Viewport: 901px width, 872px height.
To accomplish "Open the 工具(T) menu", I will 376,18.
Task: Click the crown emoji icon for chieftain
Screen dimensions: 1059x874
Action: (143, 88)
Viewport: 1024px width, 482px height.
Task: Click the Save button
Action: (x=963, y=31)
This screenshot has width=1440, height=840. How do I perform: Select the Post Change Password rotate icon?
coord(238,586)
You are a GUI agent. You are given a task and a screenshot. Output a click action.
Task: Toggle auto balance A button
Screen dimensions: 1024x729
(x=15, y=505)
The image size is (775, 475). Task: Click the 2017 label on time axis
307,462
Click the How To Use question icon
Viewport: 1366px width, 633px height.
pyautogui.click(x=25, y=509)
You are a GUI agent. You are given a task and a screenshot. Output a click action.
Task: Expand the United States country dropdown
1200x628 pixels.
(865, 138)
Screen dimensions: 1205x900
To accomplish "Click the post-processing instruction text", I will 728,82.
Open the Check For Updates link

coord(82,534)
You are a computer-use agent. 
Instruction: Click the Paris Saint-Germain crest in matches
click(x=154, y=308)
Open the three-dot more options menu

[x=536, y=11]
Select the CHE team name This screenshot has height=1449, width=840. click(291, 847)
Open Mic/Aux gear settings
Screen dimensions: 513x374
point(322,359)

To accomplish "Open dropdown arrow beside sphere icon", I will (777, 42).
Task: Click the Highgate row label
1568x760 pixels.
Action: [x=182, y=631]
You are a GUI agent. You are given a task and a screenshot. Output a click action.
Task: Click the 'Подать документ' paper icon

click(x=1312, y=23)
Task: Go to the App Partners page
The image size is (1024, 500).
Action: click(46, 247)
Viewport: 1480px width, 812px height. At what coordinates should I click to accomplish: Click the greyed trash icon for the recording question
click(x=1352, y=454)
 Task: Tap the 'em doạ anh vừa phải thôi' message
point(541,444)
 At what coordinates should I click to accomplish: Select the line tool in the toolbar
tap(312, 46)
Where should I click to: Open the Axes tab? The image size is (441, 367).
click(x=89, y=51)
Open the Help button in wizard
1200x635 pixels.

» **WHAT TO WORK ON**
Only lines holding the word "dropdown" belong in the answer; copy all of them from the records.

» **ANSWER SPACE**
Task: Expand the United States country dropdown
To accomplish "Open dropdown arrow beside sphere icon", I will (777, 42).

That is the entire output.